Copy the entries below, starting with the line containing "Where should I" and going on through the line containing "pyautogui.click(x=224, y=101)", and rename "REGISTER NOW" as "SIGN UP" while keeping everything else unchanged. Leave the pictures out of your answer.

** begin Recorded information **

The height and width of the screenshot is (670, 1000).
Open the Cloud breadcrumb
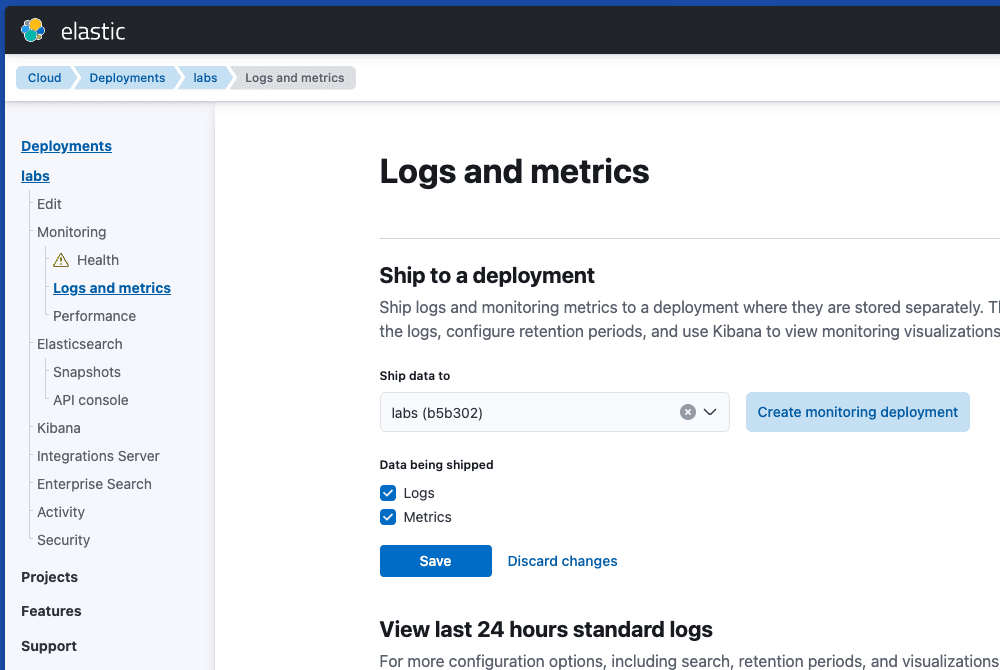tap(44, 77)
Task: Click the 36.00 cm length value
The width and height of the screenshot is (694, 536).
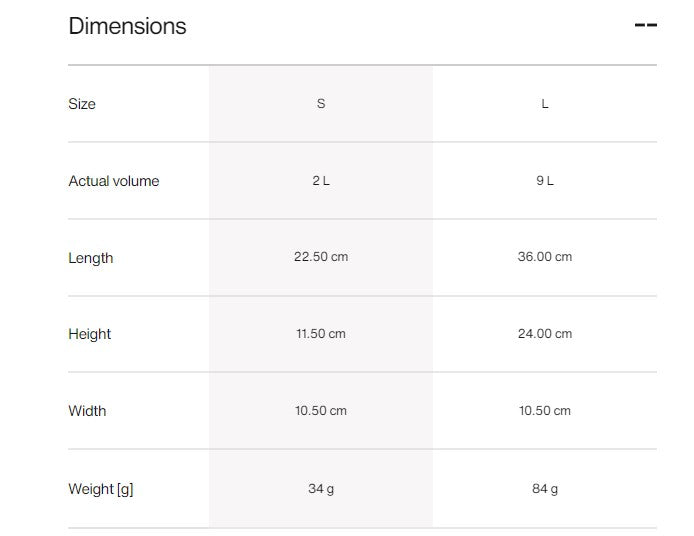Action: point(545,257)
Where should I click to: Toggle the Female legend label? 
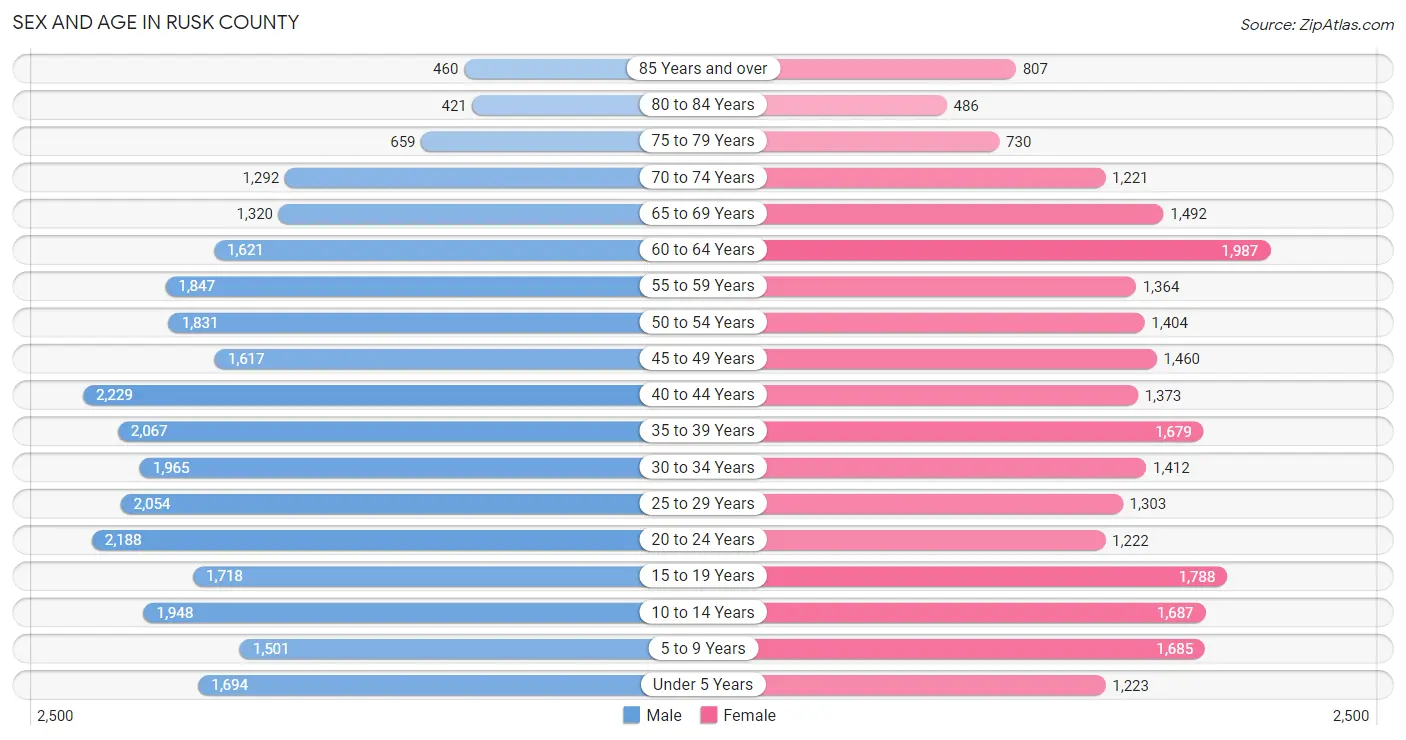[750, 715]
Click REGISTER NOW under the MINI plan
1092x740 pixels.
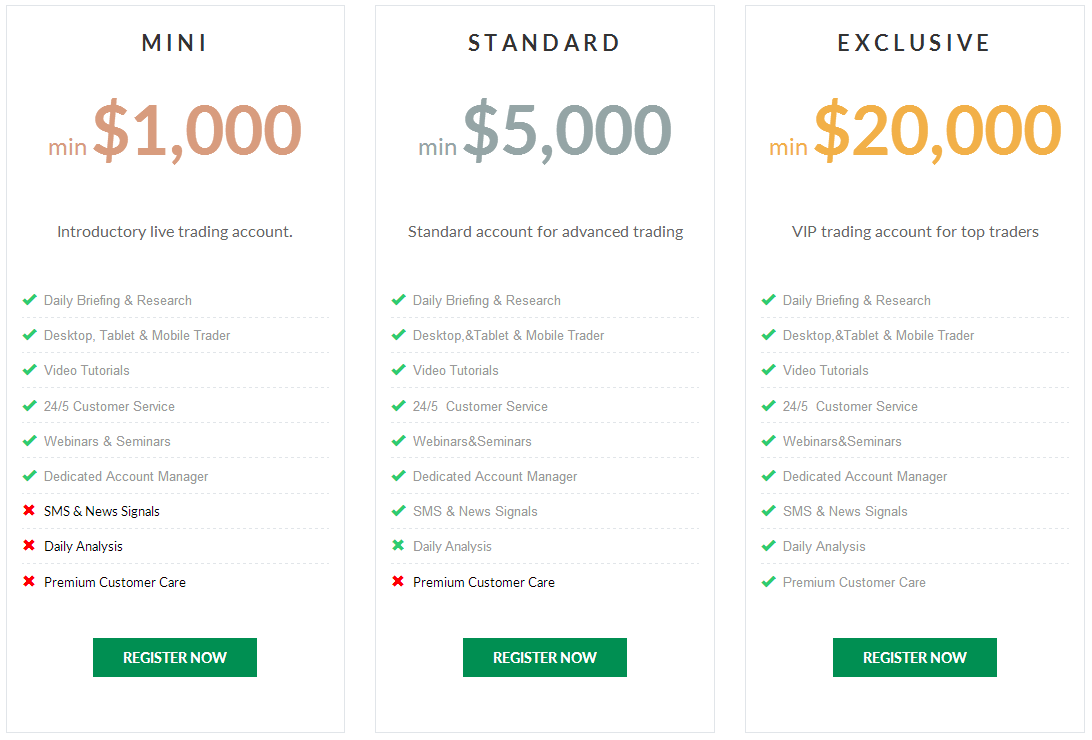[174, 657]
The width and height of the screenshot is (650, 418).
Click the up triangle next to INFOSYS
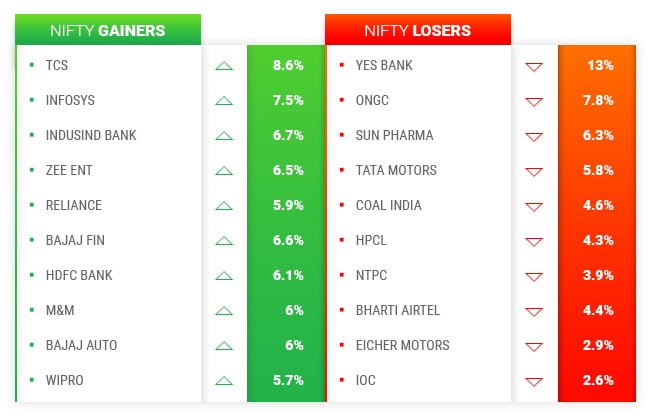pyautogui.click(x=224, y=101)
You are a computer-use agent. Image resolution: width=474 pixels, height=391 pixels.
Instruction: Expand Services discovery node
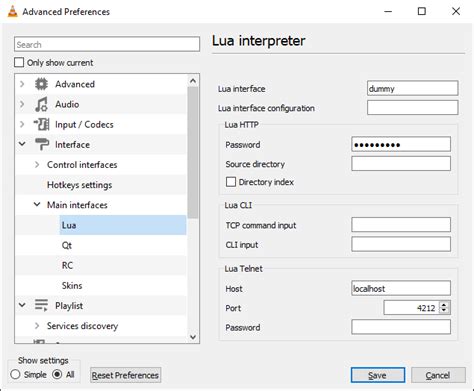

** end Recorded information **

Task response
Where should I click to: Toggle the Female legend label? 
[750, 715]
Click SIGN UP under the MINI plan
1092x740 pixels.
[174, 657]
The width and height of the screenshot is (650, 418).
Click the up triangle next to INFOSYS
pyautogui.click(x=224, y=101)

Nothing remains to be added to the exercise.